Try it. Both the line below containing "Instruction: Open Help for this dialog" and the line containing "The width and height of the screenshot is (2069, 969).", along with every line between them, should be repeated exactly; no other line belongs in the answer.

Data for review.

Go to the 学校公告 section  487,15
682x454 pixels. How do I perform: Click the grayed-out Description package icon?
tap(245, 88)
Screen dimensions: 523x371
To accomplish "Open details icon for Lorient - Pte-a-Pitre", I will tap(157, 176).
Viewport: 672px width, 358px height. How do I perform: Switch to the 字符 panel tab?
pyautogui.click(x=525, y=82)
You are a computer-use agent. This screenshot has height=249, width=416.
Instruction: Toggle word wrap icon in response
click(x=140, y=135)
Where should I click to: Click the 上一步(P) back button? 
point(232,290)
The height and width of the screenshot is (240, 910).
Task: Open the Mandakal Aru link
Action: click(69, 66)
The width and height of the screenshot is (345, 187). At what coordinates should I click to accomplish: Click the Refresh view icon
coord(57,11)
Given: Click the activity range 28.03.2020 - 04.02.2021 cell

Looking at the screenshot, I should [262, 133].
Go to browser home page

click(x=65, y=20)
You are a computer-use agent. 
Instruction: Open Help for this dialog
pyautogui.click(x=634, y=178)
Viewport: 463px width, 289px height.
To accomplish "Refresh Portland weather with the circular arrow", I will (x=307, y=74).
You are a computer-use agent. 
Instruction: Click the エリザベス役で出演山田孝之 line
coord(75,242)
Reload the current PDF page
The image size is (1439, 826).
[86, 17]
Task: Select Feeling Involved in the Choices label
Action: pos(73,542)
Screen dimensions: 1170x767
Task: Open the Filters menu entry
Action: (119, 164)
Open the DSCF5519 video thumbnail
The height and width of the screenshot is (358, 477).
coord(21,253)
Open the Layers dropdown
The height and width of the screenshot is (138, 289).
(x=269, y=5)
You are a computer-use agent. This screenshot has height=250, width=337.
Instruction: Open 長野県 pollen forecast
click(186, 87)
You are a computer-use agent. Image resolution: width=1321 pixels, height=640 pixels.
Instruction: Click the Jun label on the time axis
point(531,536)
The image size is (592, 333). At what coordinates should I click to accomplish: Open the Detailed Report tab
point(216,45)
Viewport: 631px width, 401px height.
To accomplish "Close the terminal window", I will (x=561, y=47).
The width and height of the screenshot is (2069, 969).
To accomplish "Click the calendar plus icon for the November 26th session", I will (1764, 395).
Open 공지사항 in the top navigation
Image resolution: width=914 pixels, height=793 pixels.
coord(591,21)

Exercise response.
Instruction: Open Help for this dialog
pyautogui.click(x=634, y=178)
Viewport: 463px width, 289px height.
To accomplish "Refresh Portland weather with the circular arrow", I will (x=307, y=74).
You are a computer-use agent. 
Instruction: Click the エリザベス役で出演山田孝之 line
coord(75,242)
Reload the current PDF page
The image size is (1439, 826).
[86, 17]
Task: Select Feeling Involved in the Choices label
Action: pos(73,542)
Screen dimensions: 1170x767
Task: Open the Filters menu entry
Action: (119, 164)
Open the DSCF5519 video thumbnail
The height and width of the screenshot is (358, 477).
coord(21,253)
Open the Layers dropdown
The height and width of the screenshot is (138, 289).
(x=269, y=5)
You are a computer-use agent. This screenshot has height=250, width=337.
Instruction: Open 長野県 pollen forecast
click(186, 87)
You are a computer-use agent. Image resolution: width=1321 pixels, height=640 pixels.
Instruction: Click the Jun label on the time axis
point(531,536)
The image size is (592, 333). At what coordinates should I click to accomplish: Open the Detailed Report tab
point(216,45)
Viewport: 631px width, 401px height.
To accomplish "Close the terminal window", I will (x=561, y=47).
The width and height of the screenshot is (2069, 969).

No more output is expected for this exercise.